Upon remand, a second sentencing hearing was held during which reversible error was committed, as is conceded by the Commonwealth. Consequently, we vacate the sentence of imprisonment for one hundred and twenty-five years and once again remand for yet another sentencing hearing.
Appellant insists that upon such a remand and separate hearing to fix punishment, the new jury may only hear evidence as to those matters specifically itemized in KRS 532.055(2)(a) and (b), viz.
(a) Evidence may be offered by the Commonwealth relevant to sentencing including:
1. Minimum parole eligibility, prior convictions of the defendant, both felony and misdemeanor;
2. The nature of prior offenses for which he was convicted;
3. The date of commission, date of sentencing and date of release from confinement or supervision from all prior offenses;
4. The maximum expiration of sentence as determined by the division of probation and parole for all such current and prior offenses; and
5. The defendant’s status if on probation, parole, conditional discharge, or any other form of legal release;
(b) The defendant may introduce evidence in mitigation.
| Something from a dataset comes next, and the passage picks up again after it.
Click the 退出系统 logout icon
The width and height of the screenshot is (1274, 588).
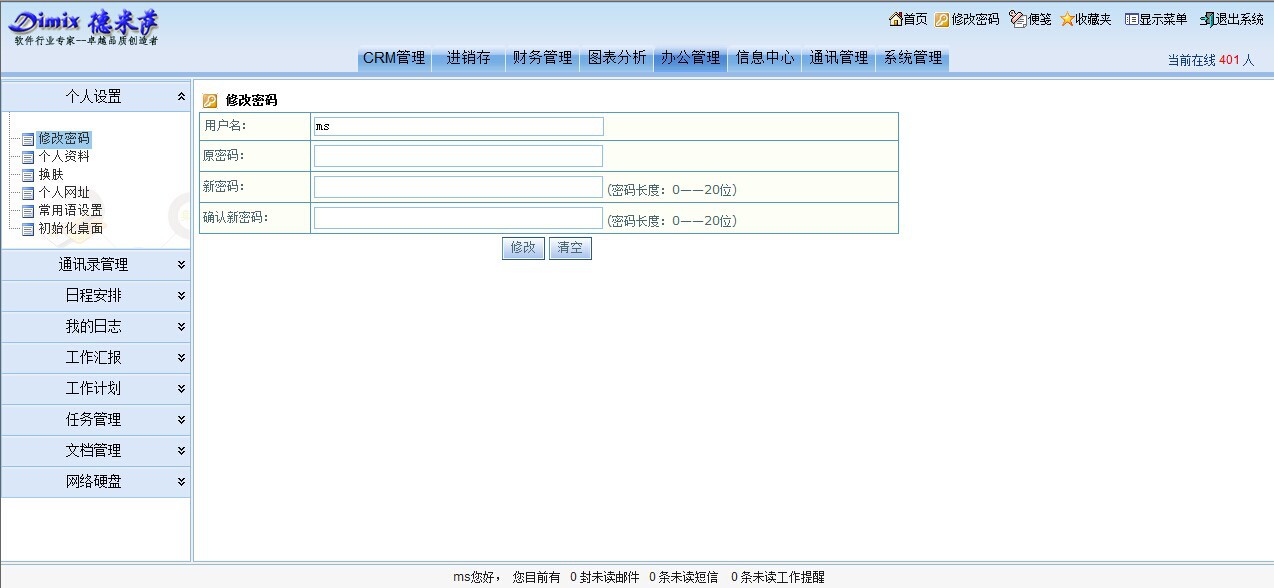pyautogui.click(x=1207, y=19)

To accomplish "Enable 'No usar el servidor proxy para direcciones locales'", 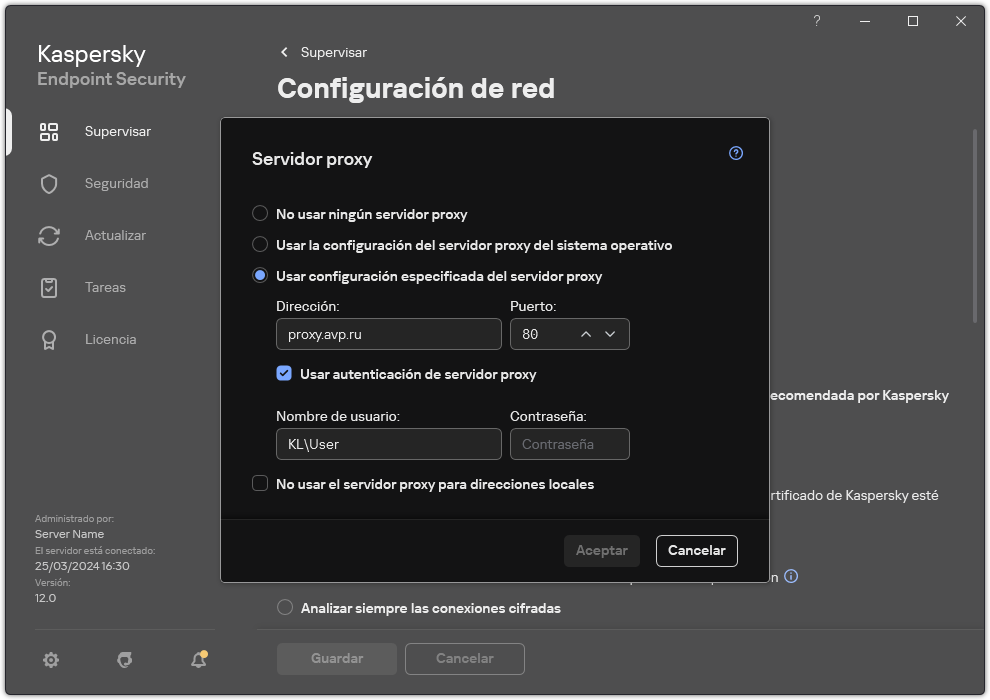I will (260, 484).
For purposes of this section, mitigating evidence means evidence that the accused has no significant history of criminal activity which may qualify him for leniency. This section shall not preclude the introduction of evidence which negates any evidence introduced by the Commonwealth....
In support of this contention, appellant argues that the statute specifically sets out what may be introduced in the punishment phase and that it is intended to be inclusive and limiting. We do not agree. It is clear from reading the statute as a whole that it was written to cover the normal bifurcated trial where the guilt phase and punishment phase follow in close proximity of time and are both heard by the same jury. Where, as here, a subsequent separate punishment phase is necessary because of reversible error committed only in that phase at the original trial, common sense dictates that the second jury must be told something about what transpired during the earlier guilt phase if they indeed are not “to sentence in a vacuum without any knowledge of the defendant’s past criminal record or other matters that might be pertinent to consider in the assessment of an appropriate penalty.” Commonwealth v. Reneer, Ky., 734 S.W.2d 794, 797 (1987). (Emphasis supplied.)
Having said that, it is now our task to attempt to outline for bench and bar those matters which we believe “might be pertinent” for such a “punishment phase jury” to consider in addition to those matters itemized in KRS 532.055(2). In doing so, we must be mindful not only of legalities, but also of practicalities. For example, if the original guilt phase of a trial extended over a two-week period, the freestanding punishment phase would last even longer if we were to require a complete reading to the jury of a verbatim transcript or the projection of a videotaped record of the guilt phase. This would rarely, if ever, be practical or justifiable, notwithstanding the fact that it would be the most comprehensive.
Rather, we believe it would suffice, in most cases, for the jury to have read to it (a) the charges from the indictment of which the defendant was found guilty; (b) any charge of which the defendant was found guilty which was a lesser-included offense to a charge set out in the indictment; (c) the jury instructions given by the trial court at the guilt phase; and (d) the jury’s verdict.
In addition to the matters set out above, should both sides agree, each could read a concise summary of the evidence which it offered and which was admitted at the guilt phase of the earlier trial. Similarly, *815the closing arguments of both sides from the guilt phase could be read or projected if both agreed.
In the event that the parties cannot agree as to the summaries of the evidence referred to above, then each could submit its proposed summary to the opposing party and the court, who could then determine what the summaries would contain after hearing any objections and argument from the opposing party.
This case is remanded to the McCracken Circuit Court for resentencing under the procedures outlined herein.
COMBS, LAMBERT, REYNOLDS and WINTERSHEIMER, JJ., concur. LEIBSON, J., dissents by separate opinion, in which STEPHENS, C.J., concurs in the portion that addresses violation of the hearsay rule.